(Explore the material):
a. In the reference pricing text, what price differential between paid and actual cost counts as a problem?
b. Decide whether each statement agrees with the reference pricing text, answering yes or no and quoting the words that decide it: (i) The costs shared are AWP figures. (ii) The steps are to be repeated once per month. (iii) All prescription claims should be verified.
c. List every source that the reference pricing text names for obtaining a monthly price list for generic prescription drugs.

━━ Text provided

Reference Pricing: “Net” Ingredient Cost for Top Selling Generic and Brand Prescription Drugs (Volume 81)

Why is this document important?  Healthcare marketers are aggressively pursuing new revenue streams to augment lower reimbursements provided under PPACA. Prescription drugs, particularly specialty, are key drivers in the growth strategies of PBMs, TPAs and MCOs pursuant to healthcare reform. 

The costs shared below are what our pharmacy actually pays; not AWP, MAC or WAC. The bottom line; payers must have access to “reference pricing.” Apply this knowledge to hold PBMs accountable and lower plan expenditures for stakeholders.

How to Determine if Your Company [or Client] is Overpaying


Step #1:  Obtain a price list for generic prescription drugs from your broker, TPA, ASO or PBM every month.


Step #2:  In addition, request an electronic copy of all your prescription transactions (claims) for the billing cycle which coincides with the date of your price list.

Step #3:  Compare approximately 10 to 20 prescription claims against the price list to confirm contract agreement.  It’s impractical to verify all claims, but 10 is a sample size large enough to extract some good assumptions.

Step #4:  Now take it one step further. Check what your organization has paid, for prescription drugs, against our pharmacy cost then determine if a problem exists. When there is a 5% or more price differential (paid versus actual cost) we consider this a problem.

 
Multiple price differential discoveries means that your organization or client is likely overpaying. REPEAT these steps once per month.

━━━━
━━ Information shown

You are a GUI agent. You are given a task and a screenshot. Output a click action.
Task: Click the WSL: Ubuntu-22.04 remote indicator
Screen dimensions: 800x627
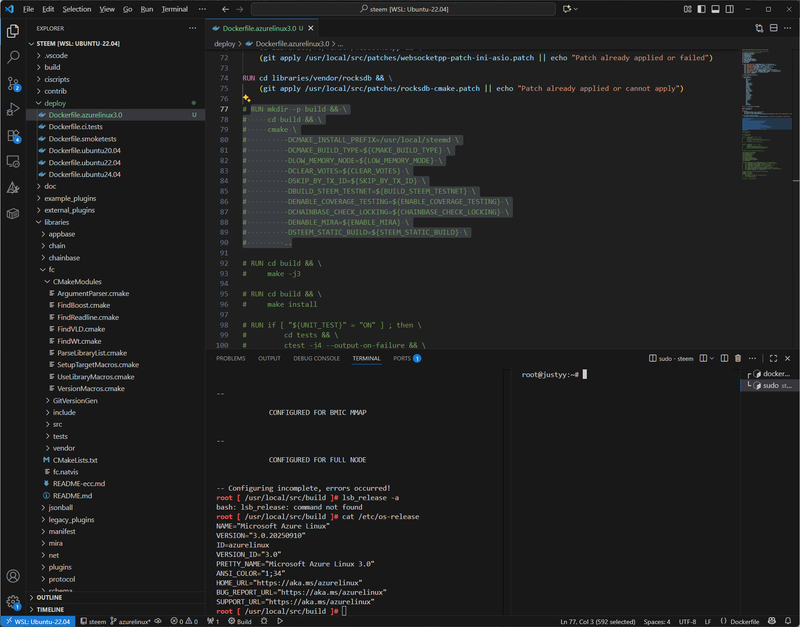(37, 621)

━━━━

(Completed exercise):
a. A price differential of 5% or more.

b.
(i) No: "The costs shared below are what our pharmacy actually pays; not AWP, MAC or WAC."
(ii) Yes: "REPEAT these steps once per month."
(iii) No: "It’s impractical to verify all claims"

c. broker, TPA, ASO, PBM